To hear it once is to be arrested and changed: the notable melancholy paired with the characteristic Irish lilting and soaring melody enters the depths of the soul and mind, filling it with song, hope, mystery, and life.
Listen:
I have some Irish background, which inspired my own Irish Ballad. But upon hearing this song for the first time, my heart took flight as if inside of a deep ancestral memory of my truest identity.
That is the power of a great folk song—one we have now mostly overshadowed with market-driven pop.
(Those who read here often know I make a sharp distinction between what is simply popular and what is a simulacrum of human emotion for financial gain and fame. Popularity is not the problem; contriving for it such that the artistic vocation is undercut is.)
The song has roots in a traditional Irish melody and lyrics of the 18th century referring to the aftermath of a complicated uprising, but its most recent form was adapted into this form 1970 by Seán Clárach Mac—proving that a great, true folk song is not a thing of the past, but can be composed and spread even now. This exact arrangement was completed prior to recording by Desmond Earley.
The lyrics are captivating but the song is best experienced prior to premature translation, so I will not include them here now. But it is athe lament of a widow, rejoicing in the greatness of her “lad” and her profound grief at his leaving.
Most interesting is the foundational statement a song like this makes: we have real history, and who we are is connected to who we’ve been. Melodies, language, food, ways of being and celebrating and grieving—all of this contributes to us exactly as we find ourselves now.
We come from somewhere, and it matters.

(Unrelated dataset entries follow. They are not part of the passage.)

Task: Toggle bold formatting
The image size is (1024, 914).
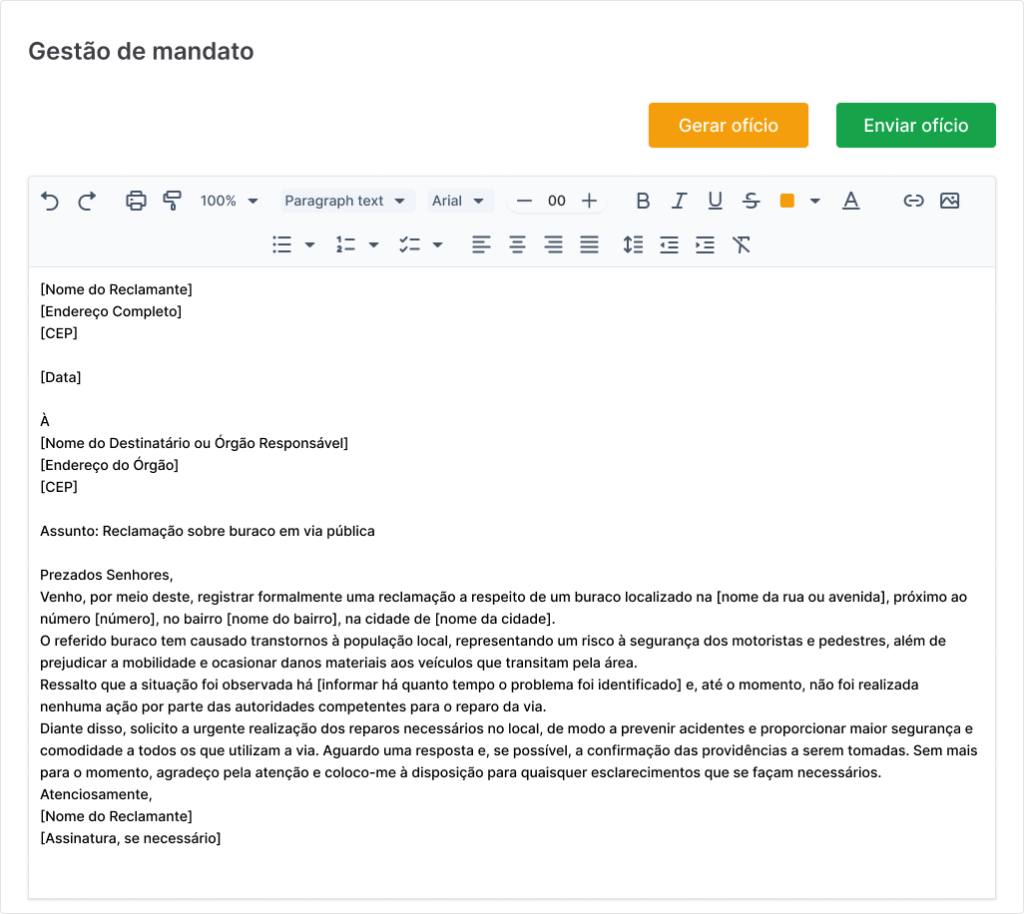Action: pyautogui.click(x=643, y=201)
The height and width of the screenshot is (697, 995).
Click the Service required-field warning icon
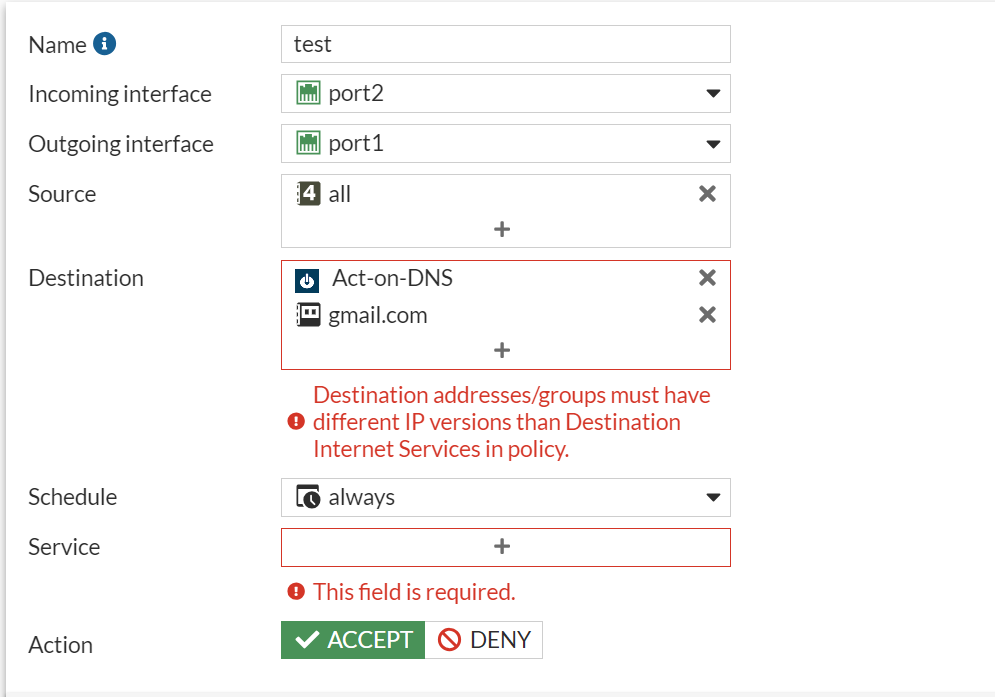(x=295, y=592)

There is richness of life that can only be found in the layered history that comes together in sincere cultural expressions.

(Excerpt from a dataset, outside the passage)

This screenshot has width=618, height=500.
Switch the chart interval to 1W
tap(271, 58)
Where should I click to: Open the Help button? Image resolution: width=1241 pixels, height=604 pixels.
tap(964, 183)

This is precisely why the reduction of so much of our current music landscape is so devastating: the very medium that ought to proliferate our hard-won sense of identity, instill a love for our ancestors in all of their complexity, and give us a deep sense of belonging and meaning instead infects us with the myopia of the thin experience of disconnected modern life with its shallow emotion, narcissism, and excessive concern with the market.

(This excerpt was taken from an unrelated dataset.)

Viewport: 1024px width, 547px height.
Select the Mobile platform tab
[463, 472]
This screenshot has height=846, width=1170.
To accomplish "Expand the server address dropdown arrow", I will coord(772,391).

Mo Ghille Mear does not lead us astray but leads us into the joyful and sober truth of being human, calling on us to sing, dance, grieve, and live, as has been the need of every human heart since the dawn of time.
In one of my Art Episodes, I go into this need for cultural richness in greater detail because I believe it to be supremely important. Although the full set of Episodes is part of an arts course behind a paywall, I wanted to share this one with you today.
This particular rendition, too, makes a perfect case for the value of preserving the classical arts, especially in the form of structured choral singing—one of my first great loves as a singer and writer, forming the foundation for my whole life as an artist. With 20 million listens on this song, it’s obvious the hunger for real things persists despite the cult of distraction, hedonism, and falsity all around us.
Real art cuts through this noise and releases the heart into its natural state. I am grateful to the Choral Scholars of University College Dublin for this beautiful gift to the world.